Member of the Swedish Parliament for Skåne Northern and Eastern
- Incumbent
- Assumed office 2002

Leader of the Liberals in the Riksdag
- In office 7 June 2016 – 28 June 2019
- Leader: Jan Björklund
- Preceded by: Erik Ullenhag
- Succeeded by: Johan Pehrson

Personal details
- Born: 3 October 1968 (age 57)
- Party: Liberals
- Profession: Politician, Author

= Christer Nylander =

Swedish politician (born 1968)

Lars Christer Stefan Nylander (born 3 October 1968) is a Swedish Liberals Party politician, member of the Riksdag since 2002 for Skåne Northern and Eastern. He was the parliamentary leader from June 2016 until June 2019 for the Liberals Party in the Riksdag. He first joined the Riksdag in 2000 as a replacement for a colleague who left the Riksdag, he has been a regular member of the Riksdag since the 2002 general election. He is currently taking up seat number 188 in the Riksdag for the constituency of Skåne Northern and Eastern. Since the 2018 general election he has been a member and the Speaker of the Cultural Affairs Committee.

== Work in the Riksdag ==
During his time in the Riksdag from 2000 until 2002, while serving as a replacement, he served only as an alternate in the Justice Committee and the Foreign Affairs Committee. He first became a full member of the Finance Committee after the 2002 general election as well as being an alternate for the Taxation Committee.

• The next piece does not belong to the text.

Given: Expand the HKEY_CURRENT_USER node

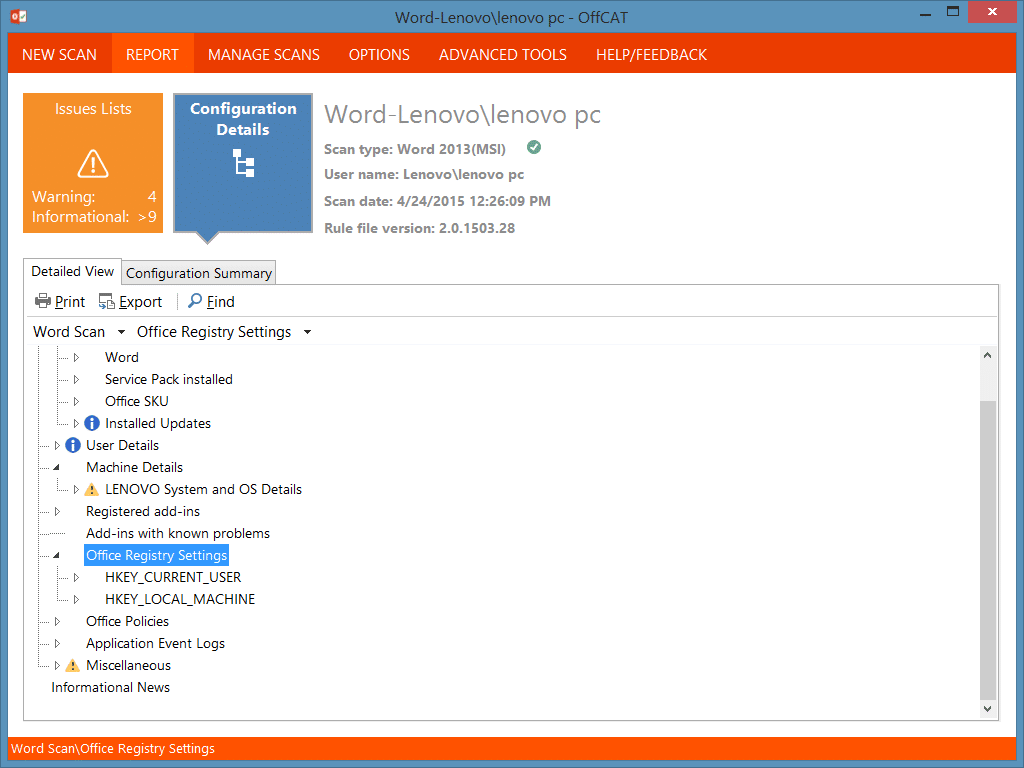Looking at the screenshot, I should point(76,577).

He kept his positions 2006 general election until October 2007 when he became a member of the Education Committee, he also became an alternate for the Finance Committee until 2008.

He left the Education Committee in 2009 to become a full member of the Cultural Affairs Committee, he also became an alternate for the Education Committee after he left the Committee, he stopped being an alternate for the Education Committee after the 2010 general election. After just a few days in the Cultural Affairs Committee, he became the vice-Speaker of the Cultural Affairs Committee.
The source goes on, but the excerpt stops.